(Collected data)
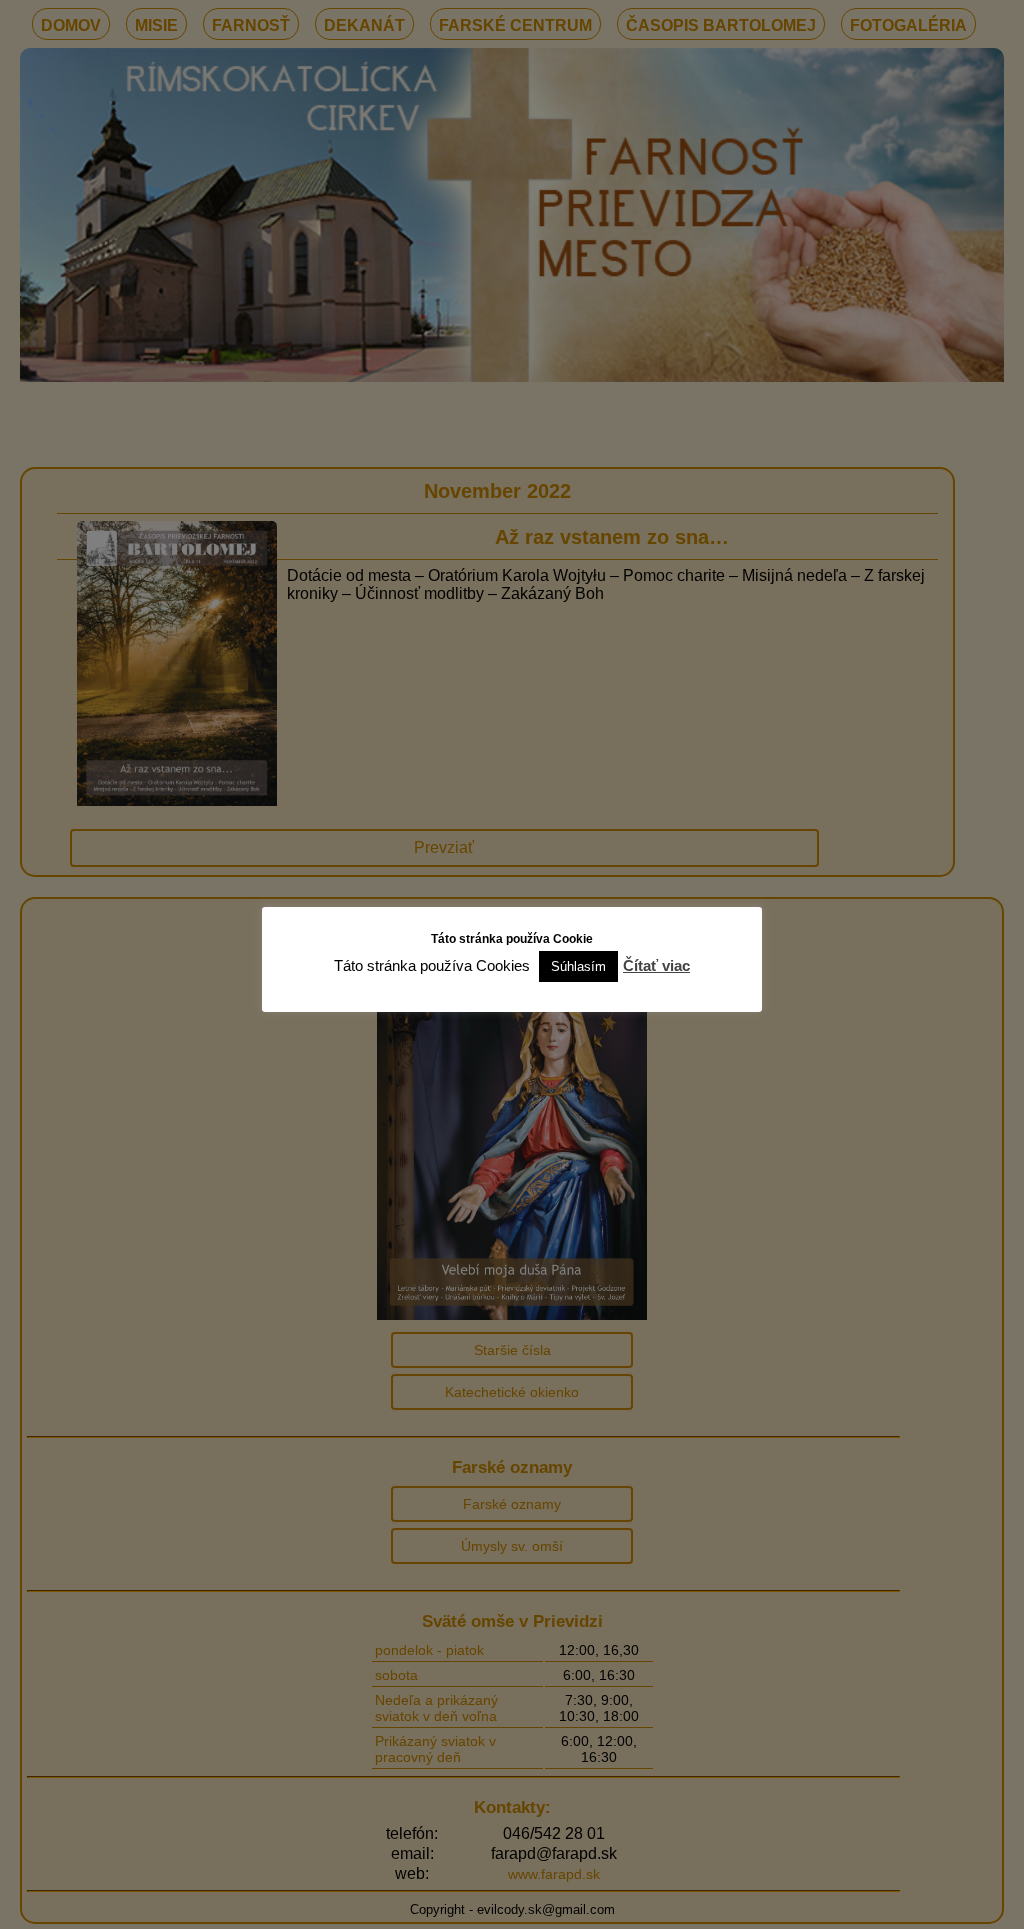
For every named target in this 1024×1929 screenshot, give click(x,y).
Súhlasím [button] (578, 966)
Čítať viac (656, 965)
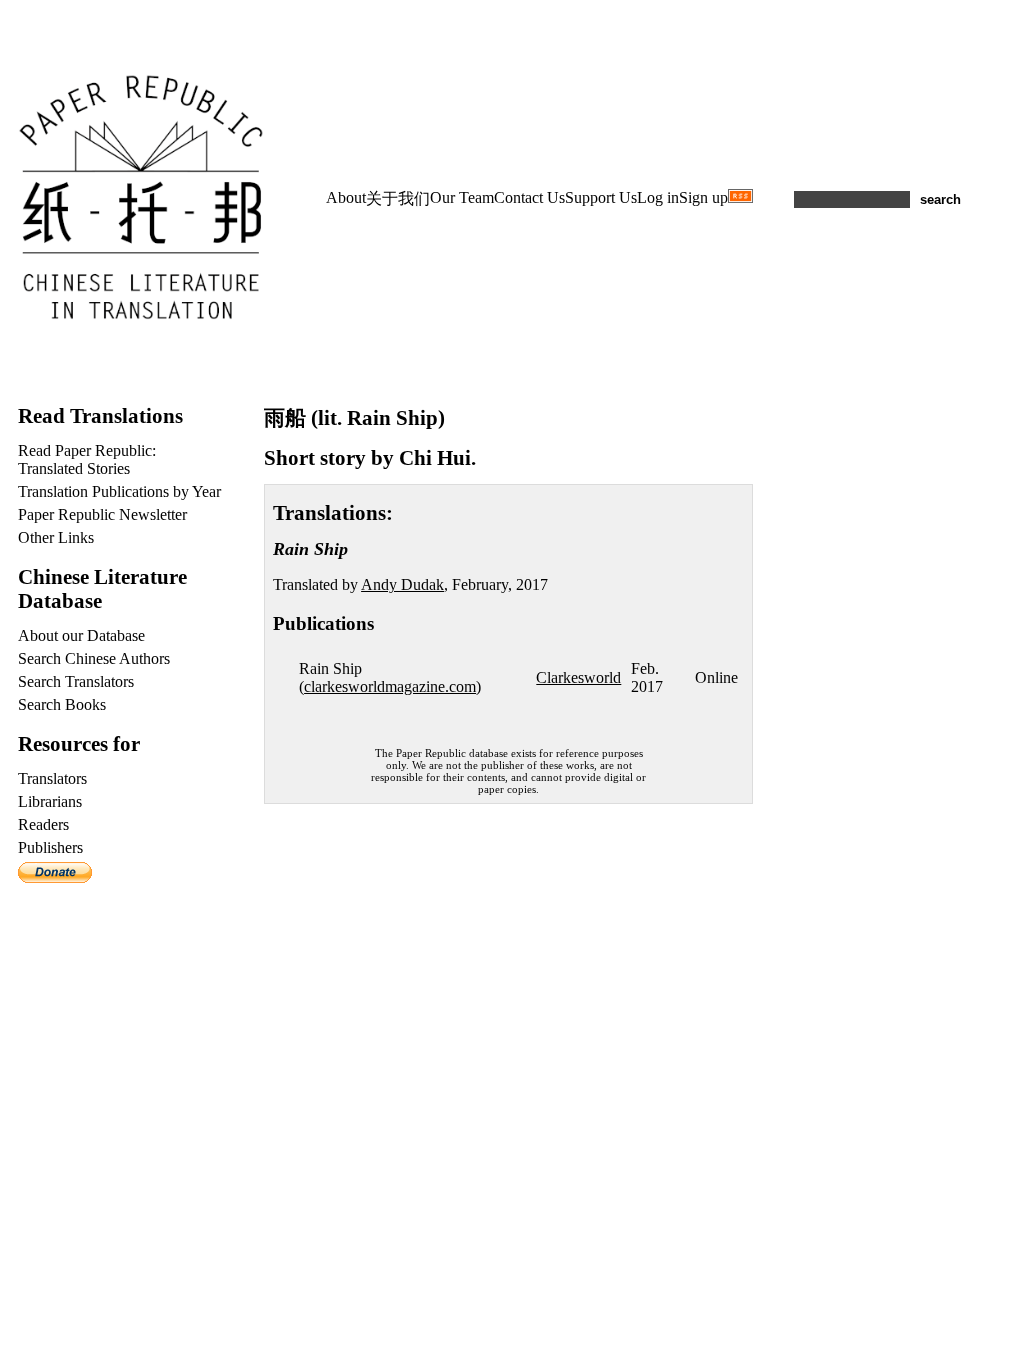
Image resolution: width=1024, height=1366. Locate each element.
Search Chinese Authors (94, 658)
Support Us (601, 197)
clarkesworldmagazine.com (390, 686)
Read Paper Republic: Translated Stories (87, 459)
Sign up (703, 197)
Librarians (50, 801)
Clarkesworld (578, 677)
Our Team (462, 197)
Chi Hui (435, 457)
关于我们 (398, 198)
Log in (658, 197)
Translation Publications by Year (119, 491)
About (346, 197)
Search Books (62, 704)
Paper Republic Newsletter (102, 514)
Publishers (50, 847)
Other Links (56, 537)
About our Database (81, 635)
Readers (43, 824)
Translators (52, 778)
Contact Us (529, 197)
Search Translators (76, 681)
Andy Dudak (402, 584)
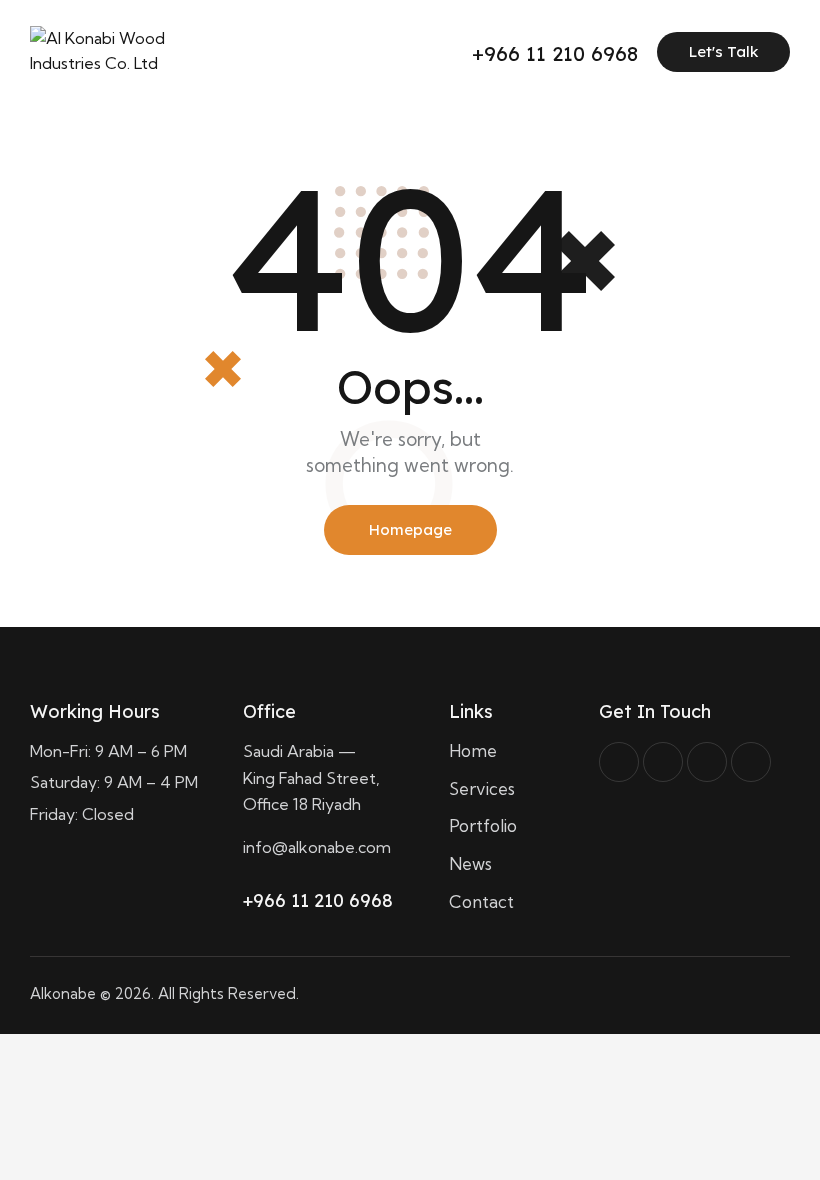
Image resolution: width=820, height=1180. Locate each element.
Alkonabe (63, 993)
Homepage (410, 529)
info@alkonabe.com (317, 847)
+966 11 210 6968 (318, 900)
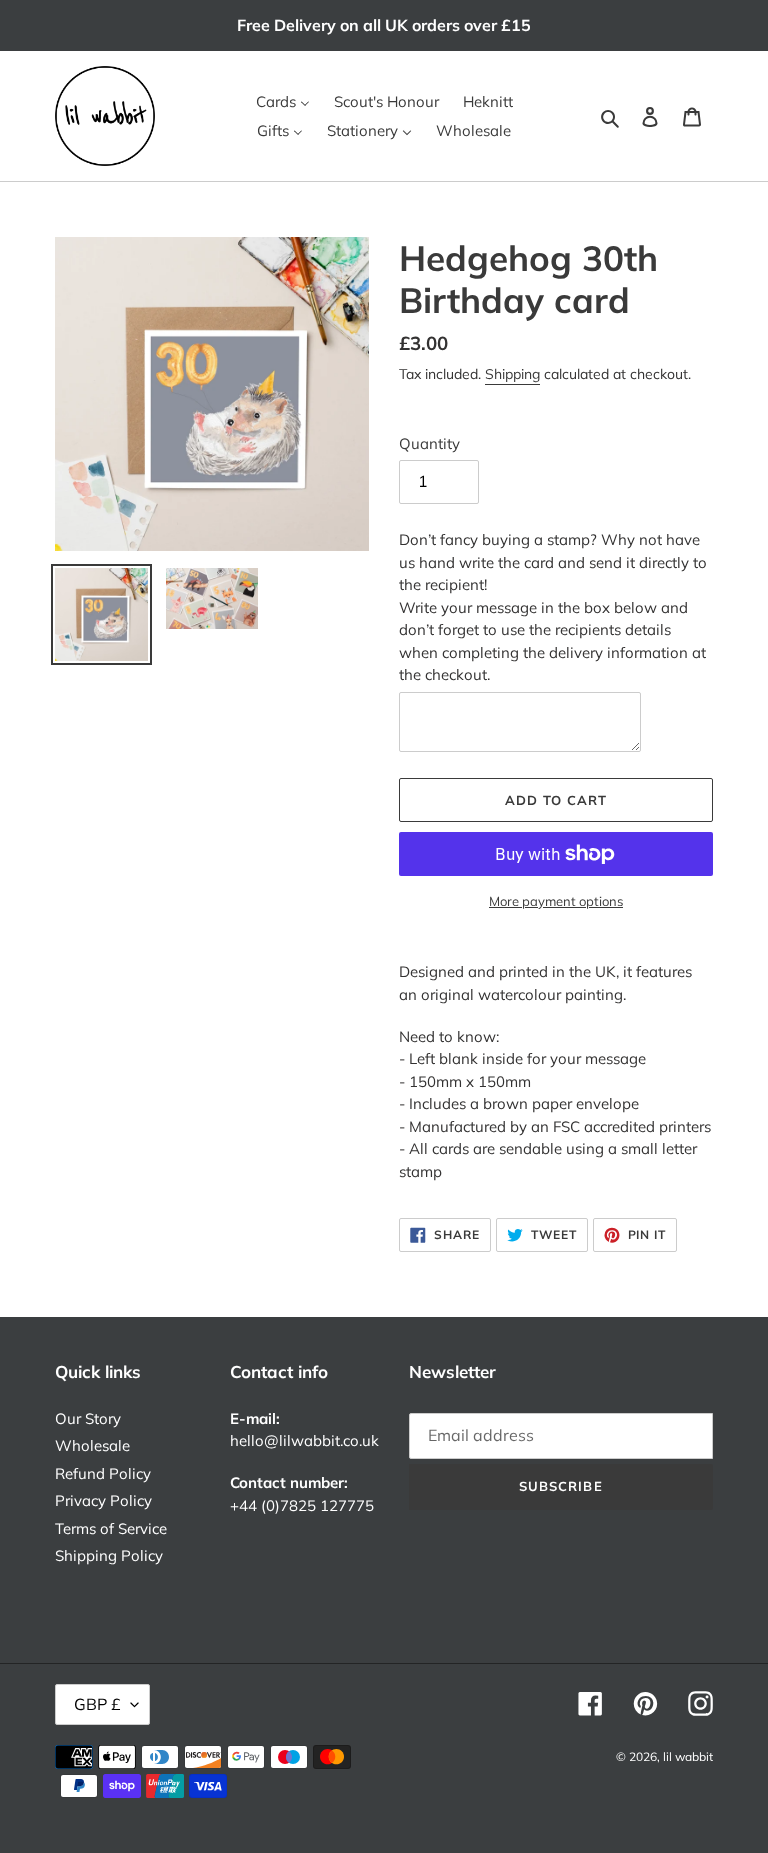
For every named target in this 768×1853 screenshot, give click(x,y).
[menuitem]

| Work instruction |
Every line above should be transcribed exactly, though no image should be carried over.

| Solution to the problem |
For every named target in this 1024×1929 screenshot, give click(x,y).
Súhlasím [button] (578, 966)
Čítať viac (656, 965)
Image resolution: width=1024, height=1366. Locate each element.
Search Chinese Authors (94, 658)
Support Us (601, 197)
clarkesworldmagazine.com (390, 686)
Read Paper Republic: Translated Stories (87, 459)
Sign up (703, 197)
Librarians (50, 801)
Clarkesworld (578, 677)
Our Team (462, 197)
Chi Hui (435, 457)
关于我们 (398, 198)
Log in (658, 197)
Translation Publications by Year (119, 491)
About (346, 197)
Search Books (62, 704)
Paper Republic Newsletter (102, 514)
Publishers (50, 847)
Other Links (56, 537)
About our Database (81, 635)
Readers (43, 824)
Translators (52, 778)
Contact Us (529, 197)
Search Translators (76, 681)
Andy Dudak (402, 584)
Image resolution: width=820, height=1180. Locate each element.
Alkonabe (63, 993)
Homepage (410, 529)
info@alkonabe.com (317, 847)
+966 11 210 6968 (318, 900)
For every named target in this 768×1853 screenshot, give click(x,y).
[menuitem]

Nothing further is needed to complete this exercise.